Being impelled to the conclusion that the award under attack must be sustained on judicial review, it is the order and judgment of this court that the judgment of the circuit court be set aside and for naught held, and that the cause be remanded to the circuit court with directions to enter judgment affirming the final award of the Industrial Commission.
. The employer’s liability under the Compensation Law was not insured, but there is no complaint here concerning the finding of the referee, affirmed by the Industrial Commission and by the circuit court, that the employer and the employee were under the law.
. “The word ‘accident’ as used in this chapter [287] shall, unless a different meaning is clearly indicated by the context, be construed to mean an unexpected or unforeseen event happening suddenly and violently, with or without human fault and producing at the time objective symptoms of an injury.”
. Merriman v. Ben Gutman Truck Service, Inc., 392 S.W.2d 292 (Mo.1965); Davies v. Carter Carburetor, Division ACF Industries, Inc., 429 S.W.2d 738 (Mo.1968); Williams v. Anderson Air Activities, 319 S.W.2d 61 (Mo.App.1958); Brotherton v. International Shoe Co., 360 S.W.2d 108 (Mo.App.1962); Flippin v. First National Bank of Joplin, 372 S.W.2d 273 (Mo.App.1963); Closser v. Fleming Co., 387 S.W.2d 194 (Mo.App.1965); Miller v. Lever Bros. Co., 400 S.W.2d 625 (Mo.App.1966); Sita v. Falstaff Brewing Corp., 425 S.W.2d 487 (Mo.App.1968); Herbert v. Sharp Bros. Contracting Co., 467 S.W.2d 105 (Mo.App.1971); Wilson v. Kansas City, 479 S.W.2d 135 (Mo.App.1972).
. Baker v. Krey Packing Co., 398 S.W.2d 185 (Mo.App.1965); Mason v. F. W. Strecker Transfer Co., 409 S.W.2d 267 (Mo.App.1966).
. Because of the fact that, in holding the employee in the instant case liad not sustained an accident within the statutory definition, the circuit court, relied upon our ease of Flippin v.

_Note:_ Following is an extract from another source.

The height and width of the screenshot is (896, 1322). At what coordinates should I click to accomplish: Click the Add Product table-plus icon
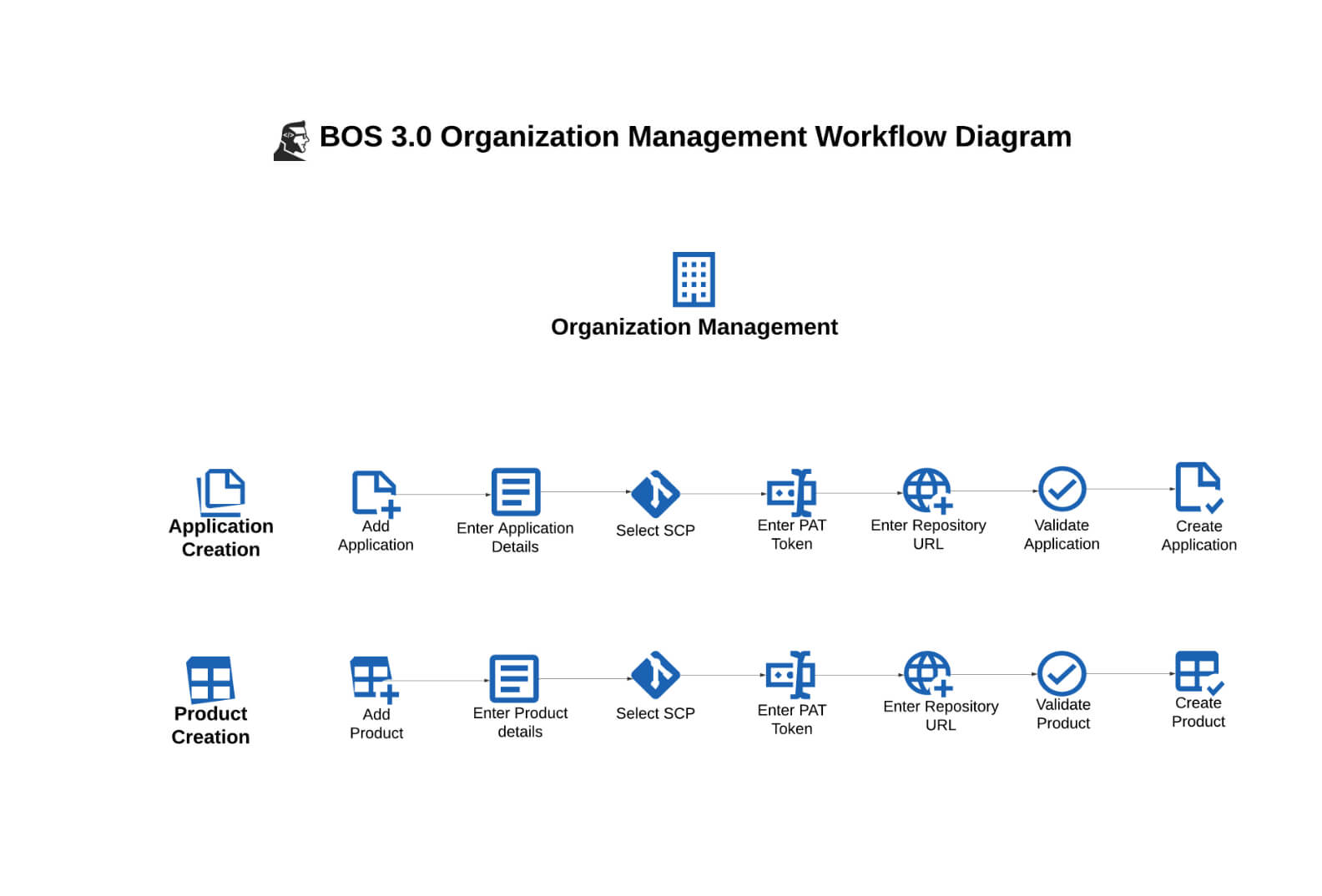coord(373,679)
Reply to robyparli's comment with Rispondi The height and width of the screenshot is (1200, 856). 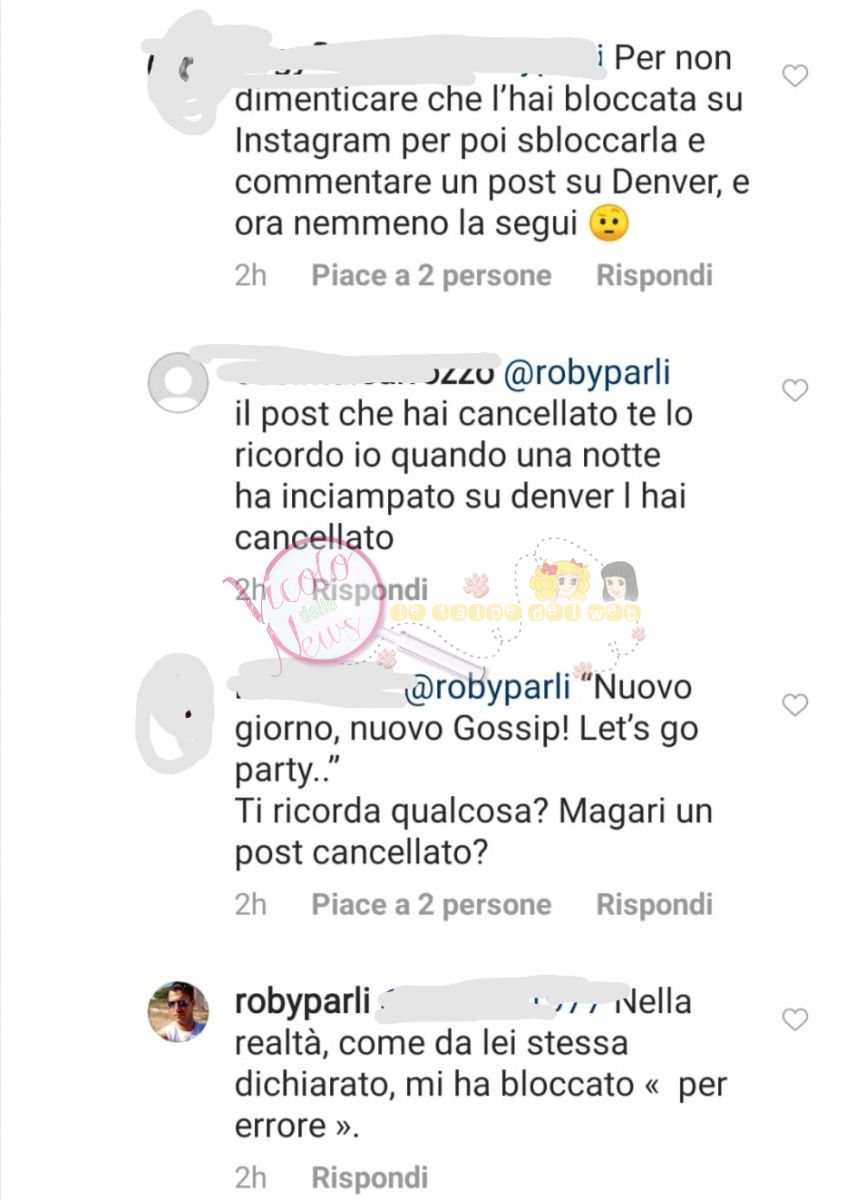[370, 1177]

First National Bank of Joplin, 372 S.W.2d 273 (Mo.App.1963), we note particularly that the last paragraph of the Snuggs opinion “point[ed] out that to the extent that Flippin ... is not consistent with the view here expressed, it should no longer he followed.” 501 S.W.2d at 486.
. “No proceedings for compensation under this chapter shall be maintained unless written notice of the time, place and nature of the injury, and the name and address of the person injured, have been given to the employer as soon as practicable after the happening thereof but not later than thirty days after the accident, unless the division or the commission finds that there was good cause for failure to give the notice, or that the employer was not prejudiced by failure to receive the notice. No defect or inaccuracy in the notice shall invalidate it unless the commission finds that the employer was in fact misled and prejudiced thereby.”
. Plaster identified himself as president of Empire Gas Corporation of Lebanon, Missouri, whose operations in the LP gas business were conducted in a “large number of states” by and through some 200 corporate subsidiaries.